> [Text segment]
= = = = =

‘Transphobic’ tweets put Oshawa school board trustee Linda Stone under fire again


Published December 13, 2022 at 8:22 pm

Linda Stone is again under fire for tweets deemed transphobic. - via Twitter.

One of the Durham District School Board (DDSB) trustees for Oshawa, Linda Stone, is under fire again after once more making social media posts seen as transphobic.

Last week Stone retweeted far-right-wing social media personalities Jordan Peterson and Libs of Tik Tok who claimed gender identity was “made up by a pedophile psychopath.”

In fact, gender variance, concepts of transgenderism and gender non-binary are recorded throughout human history and across countless cultures from the Indian hijahs, Hawaiian mahu, and First Nation two-spirited people. As such no one man created the concept.

References to a human who is neither man nor woman are featured in The Epic of Gilgamesh, the oldest extant story in human history and in other mythologies around the world over thousands of years. Some cultures accepted them and others ostracized them, varying widely from case to case.

Additionally, it was prolific UCLA Professor of Psychiatry Robert Stoller who coined the phrase “gender identity” in 1964. No allegations of pedophilia have been levelled against him contrary to Libs of Tik Tok’s claims.

Once Stone’s tweets were discovered, a backlash followed immediately. Writer Alicia MacAuley asked the DDSB, “how can this trustee continue to sit on your board while using her social media platforms to promote anti-trans hate speech that directly contradicts your own human rights policy?”

MacAuley’s assessment that Stone’s tweets violated the Board policy is correct. The policy “prohibits discrimination and harassment in the delivery of services, in employment and in DDSB learning and working environments,” include discrimination based on gender identity and expression.

The policy also notes that social media can be considered a part of the DDSB’s learning and working environments.

PFLAG Durham, a local LGBT advocacy group, said they were “extremely disappointed” Stone would continue to espouse “transphobic rhetoric” on social media.

“We have voiced our disappointment and shock to senior administration and and trustees at the board office,” they said. They are hoping for an “expedient” response.

= = = = =

> [Provided data]

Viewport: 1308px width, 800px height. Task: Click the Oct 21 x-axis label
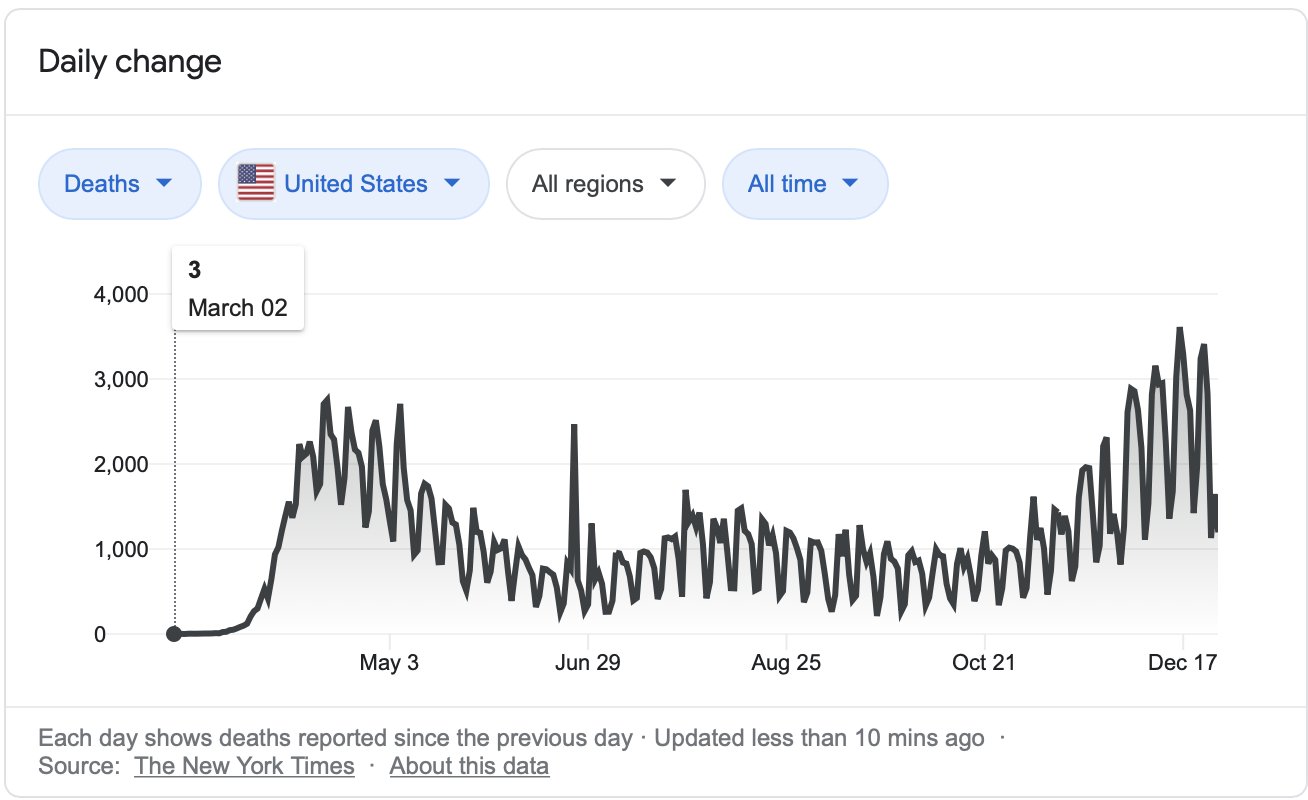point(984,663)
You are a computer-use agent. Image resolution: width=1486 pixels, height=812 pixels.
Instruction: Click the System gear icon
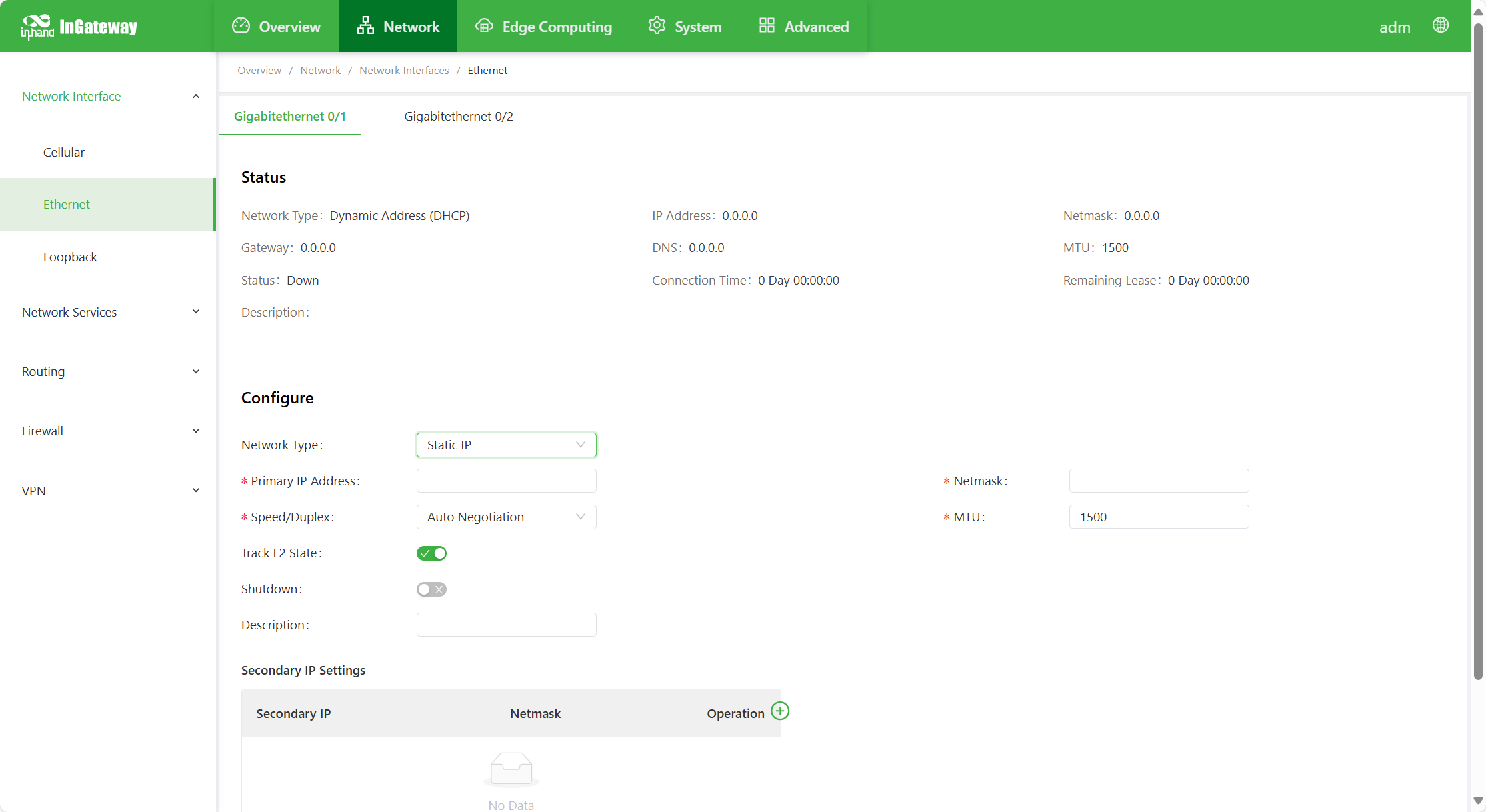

= = = = =

> [Exercise requirements]
Answer these questions from the article on Linda Stone's tweets:
(a) Who coined the phrase "gender identity," and in what year?
(b) Which story, called the oldest extant one in human history, includes references to a human who is neither man nor woman?
(c) What kind of response is PFLAG Durham hoping for?
The lines are separate material with no connection to the text.

> [Correct output]
(a) UCLA Professor of Psychiatry Robert Stoller, in 1964.
(b) The Epic of Gilgamesh.
(c) An "expedient" response.